A new report by Mark Mills, “The ‘New Energy Economy’:  An Exercise in Magical Thinking,” explores some of the hard numbers behind the proposed transition to a carbon-free energy system (whether power generation or total), which numerous activists and governments have held up as a target. The tendency to avoid explaining how such a goal will be achieved is easily understood when Mills examines the hard math behind the necessary effort. For example, “Renewable energy would have to expand 90-fold to replace global hydrocarbons in two decades. It took a half-century for global petroleum production to expand “only” 10-fold.”

The paper brilliantly demonstrates the gap between much of the wishful thinking on climate policy and the reality of implementation. The interesting thing to me (one of them, at least) is that it turns one argument made by some activists’ on its head, namely the claim that optimists (such as Bjorn Lomborg) are engaged in ‘magical thinking’ and should be disregarded. This type of claim actually predates that notable’s The Skeptical Environmentalist by several decades and has been a continuing theme of the alarmist/millenarian camp.

Famed pundits Paul and Anne Ehrlich and John Holdren in their 1977 Ecoscience explain “It is certainly evident that no conceivable increase in the food supply can keep up with current population growth rates indefinitely.” The authors of The Limits to Growth were more cautious, saying that “Reduction to less than one-fourth of the present rate of pollution generation is probably unrealistic because of cost…,” and that some problems, like replacement of asbestos in brake linings, were physically difficult. All have been proven completely wrong by subsequent events.
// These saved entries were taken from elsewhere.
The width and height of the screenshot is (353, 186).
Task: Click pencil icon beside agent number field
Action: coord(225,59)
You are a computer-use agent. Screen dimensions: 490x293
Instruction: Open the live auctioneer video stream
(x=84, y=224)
More recently, Richard Heinberg says, “Climate scientists, in turn, have come up with a series of proposals that are the equivalent of magic: They deliver desired results, but only if you believe in miracles.” (emphasis added)  James Howard Kunstler even published a book, Too Much Magic: Wishful Thinking,Technology, and the Fate of the Nation in which he derisively refers to “techno-grandiosity”. 
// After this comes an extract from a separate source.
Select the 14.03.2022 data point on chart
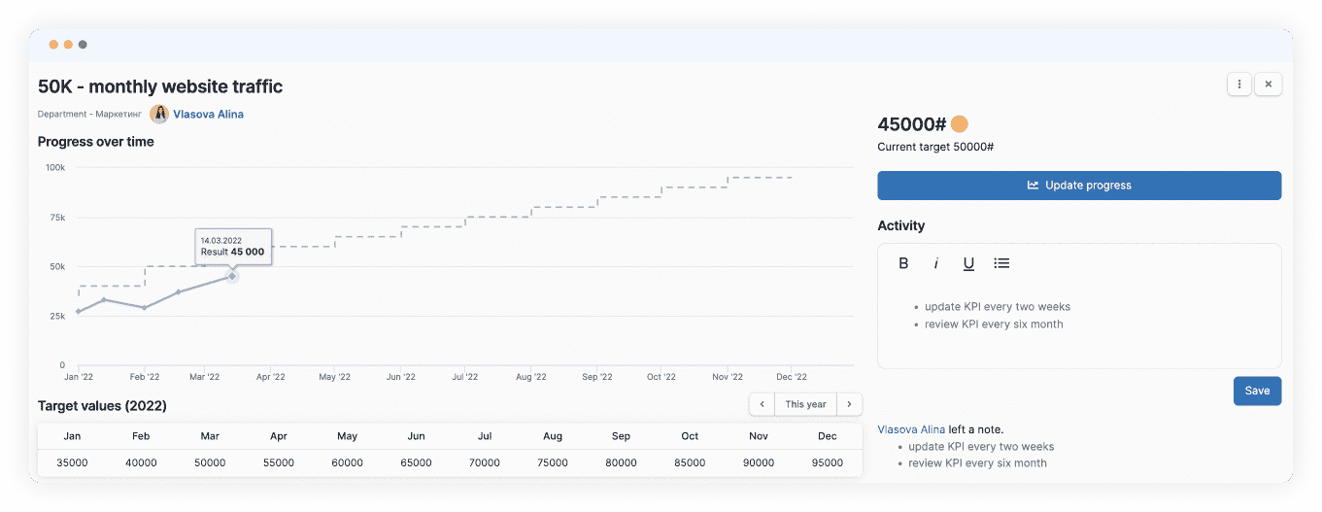 (x=232, y=277)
Why do they find assuming future technological progress so difficult? The primary explanation seems to be that since you can’t predict any given advance, you can’t predict progress more generally. The founder of the Association for the Study of Peak Oil makes this clear: “It’s no use having bland statements about the power of technology,” says Dr. Campbell. “I just want to know where and when.”

How does this work in practice? The Limits to Growth authors took as oil resources the number 455 billion barrels, not realizing that it was proved reserves, a tiny subset of the total resource.  To represent a scenario where technological advances increase the resource, they used five times that number, or 2.3 trillion barrels.  Since publication of the book, the world has consumed 1.1 trillion barrels and has 1.7 trillion barrels of proved reserves, more than their optimistic cases.  And again, a small subset of the total resource, which probably exceeds 30 trillion barrels if heavy oil and kerogen are included. The recoverable portion of that resource has steadily increased, and is now thought to be almost twice their optimistic estimate.

There is a major difference between the Mills dismissal of “magical thinking” and that of Heinberg and others. Mills is arguing against the possibility of something that requires an extraordinary change in behavior (especially massive investments), while the neo-Malthusians are defining magical thinking as thinking past progress will continue. As the figure below shows, there has been if anything an acceleration in U.S. agricultural productivity. (Many more examples can be found in my working paper, “The Origins of Resource Pessimism and its Consequences.”)

Total Factor Productivity, U.S. Agriculture (2005=100)

The author for DOA data.

It is very telling that authors like Kunstler and Heinberg refer to technological optimism as a reliance on “magic,” since famed futurist Arthur C. Clarke once remarked that, “Any sufficiently advanced technology is indistinguishable from magic.” Of course, primitive technology can be as well, as ancient alien proponents argue that achievements like the pyramids or the Nazca Lines are beyond their comprehension, and so must be attributable to alien technology. Perhaps neo-Malthusian books should be included in the occult section of libraries.